Jill conoce la verdad

Las diversiones siguieron durante toda la semana. Era imposible estudiar con el montón de regalos que había que disfrutar y las visitas que debían atender.

—Creo que será mejor esperar hasta que los otros chicos vuelvan al colegio, y dedicar esta semana a divertirnos —dijo Jack, que se sentía muy contento con la idea de que pronto se podría levantar.

—Yo estudiaré un poco mi vocabulario todos los días, porque la ortografía es lo que más me cuesta. He prometido portarme bien y así lo haré —contestó Jill, que ya había comenzado a ser misionera.

—Aquí tienes una misión al alcance de tu mano y, además de que te lo haces a ti misma, puedes pagar tu deuda de gratitud —le había dicho la señora Pecq, quien por su parte trataba de ser lo más útil posible en esa casa donde les daban tanto cariño.

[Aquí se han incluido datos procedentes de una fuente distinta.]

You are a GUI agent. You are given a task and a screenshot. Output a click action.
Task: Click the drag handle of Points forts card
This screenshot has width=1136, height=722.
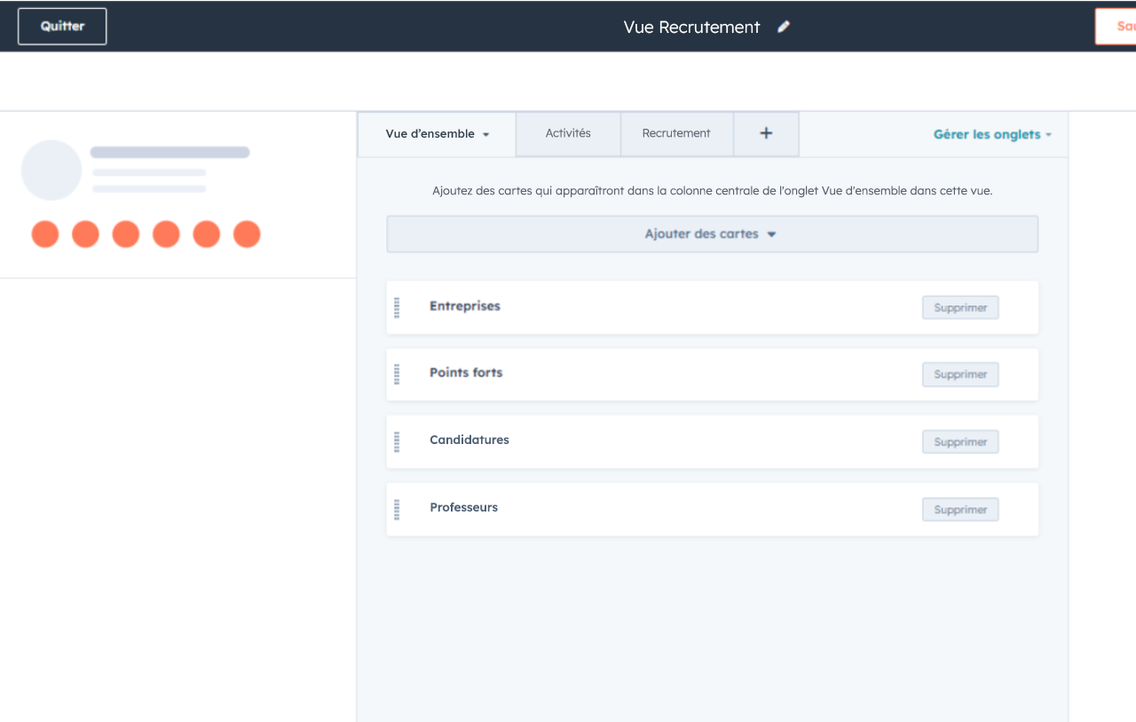pos(397,374)
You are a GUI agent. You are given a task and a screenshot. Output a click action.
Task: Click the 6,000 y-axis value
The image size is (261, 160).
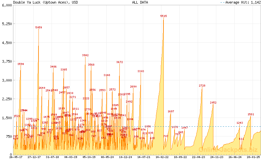(7, 5)
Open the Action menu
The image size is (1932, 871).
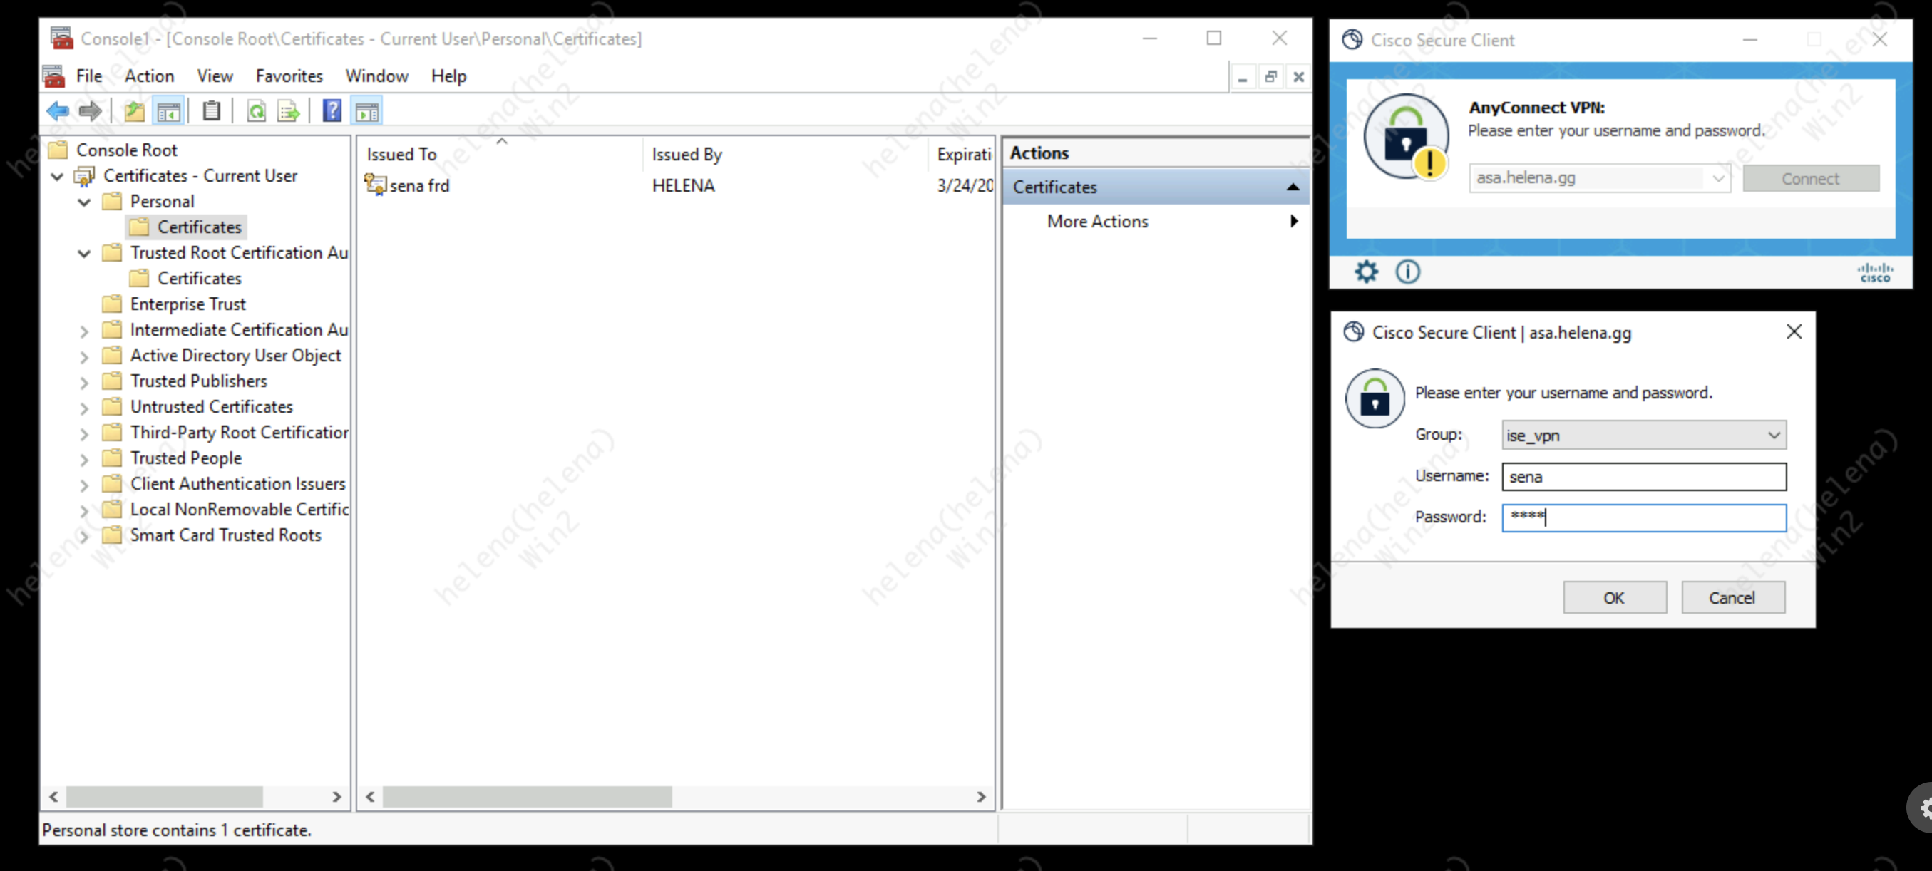[x=149, y=76]
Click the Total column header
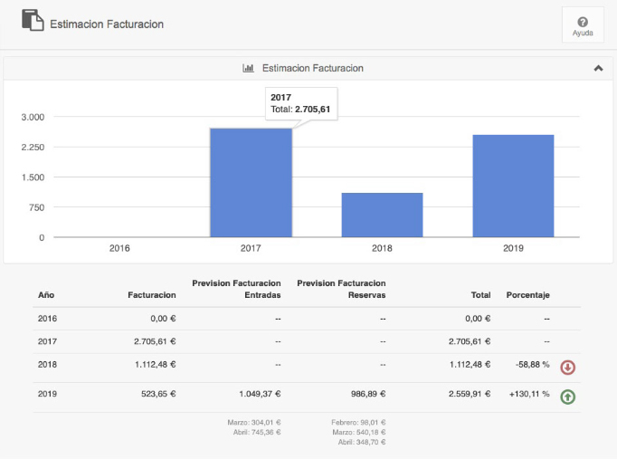Screen dimensions: 617x469 479,295
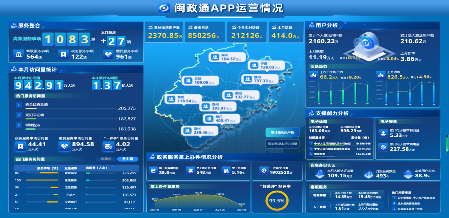Switch to the 各单位 tab
Screen dimensions: 449x218
pos(106,159)
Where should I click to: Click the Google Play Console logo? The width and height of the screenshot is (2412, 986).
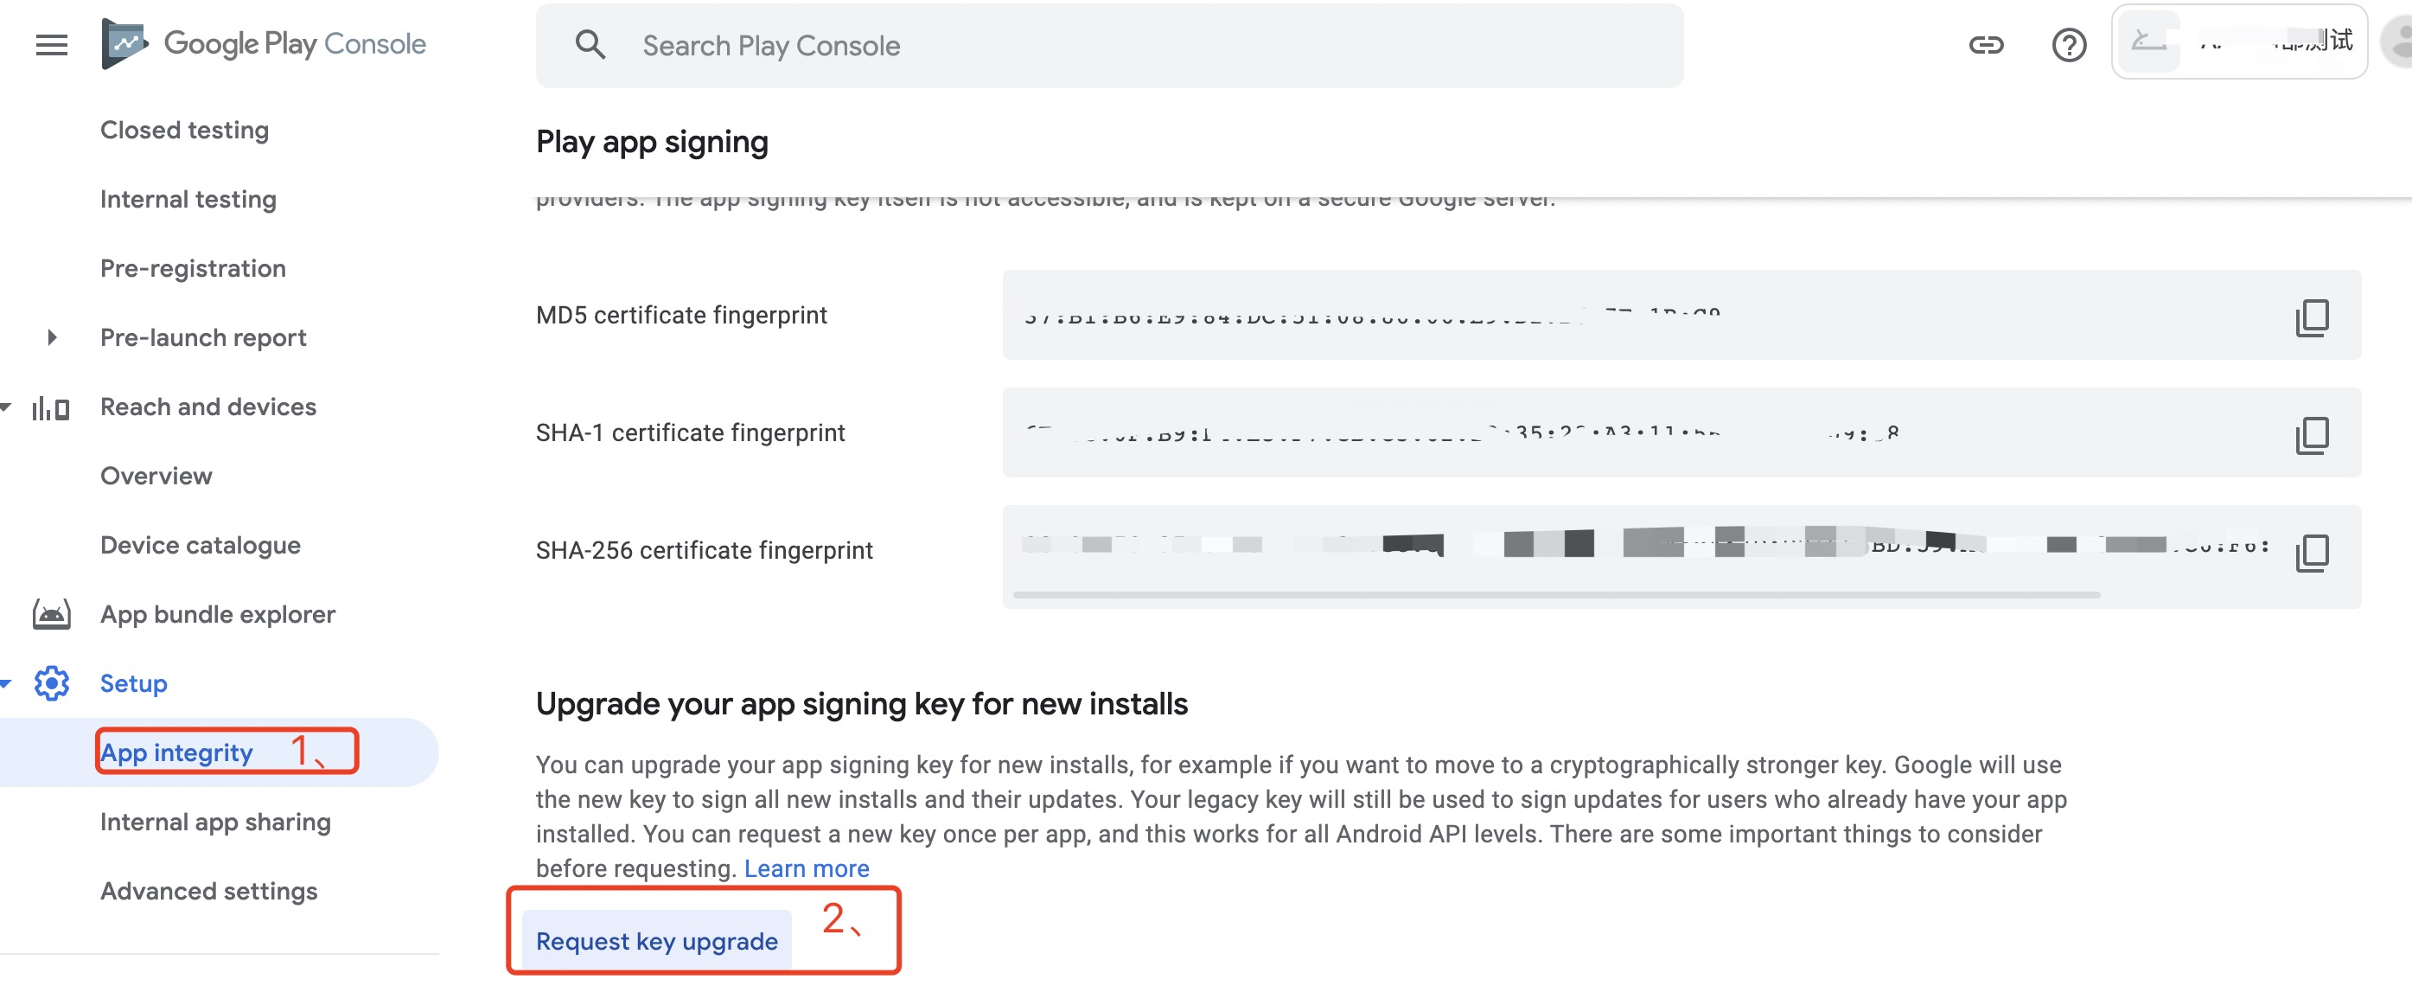tap(264, 44)
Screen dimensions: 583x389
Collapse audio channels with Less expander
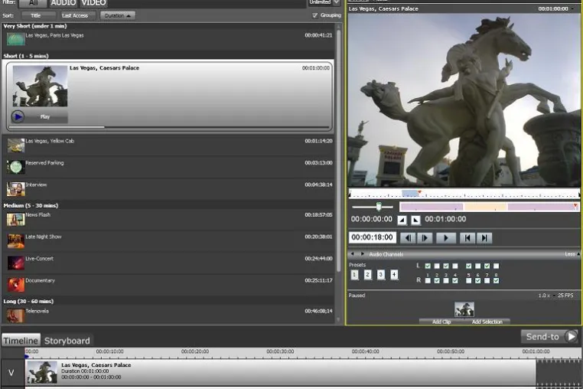click(x=572, y=254)
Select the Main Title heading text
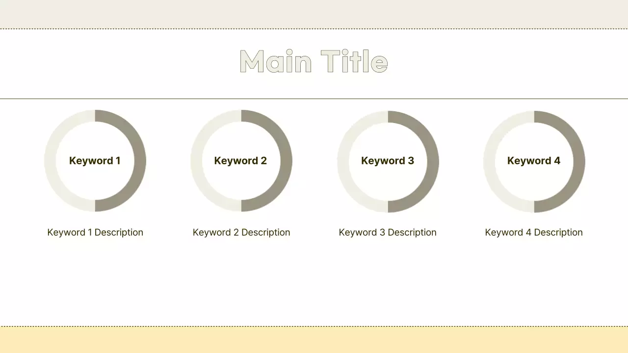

Pero la niña olvidó que quien debía cambiar sus modales era ella, y se dedicó a corregir a Jack. Tres o cuatro semanas de mimos habían hecho que los niños olvidaran y se dedicaran sólo a divertirse.

Un día lluvioso en que tuvieron pocas visitas, los enfermos decidieron arreglar el álbum de sellos. De repente entró la señora Minot al cuarto y quedó asombrada al ver la cara de ambos niños totalmente cubierta de estampillas.

—¡Pero, niños! ¿Qué nuevo juego es éste? ¿Son indios salvajes o cartas que han dado la vuelta al mundo antes de ir a la dirección correcta? —preguntó riendo.

—Es que veo en el rostro de Jill el que me hace falta, y ella ve el suyo en el mío —contesto Jack.

Siguieron buscando y pegando sellos en el álbum hasta que Frank llegó a la habitación y dijo a su hermano:

—Jack, dame tu lección de latín antes de salir a dar una vuelta con Gus.

—No la sé, y no pienso estudiar hasta la próxima semana —contestó el enfermo.

—Me darás tu lección ahora mismo, de lo contrario no volverás a ver tus sellos. Aquí está el libro. Tú mismo me pediste que te ayudara, y es lo que voy a hacer.

—No deberías aprovecharte, si no estoy preparado. No sé la lección ni pienso estudiar ahora; así es que devuélveme mis cosas y ocúpate de tus asuntos.

—Te devolveré un sello por cada lección que des bien —prometió Frank, metiéndose las estampillas en el bolsillo.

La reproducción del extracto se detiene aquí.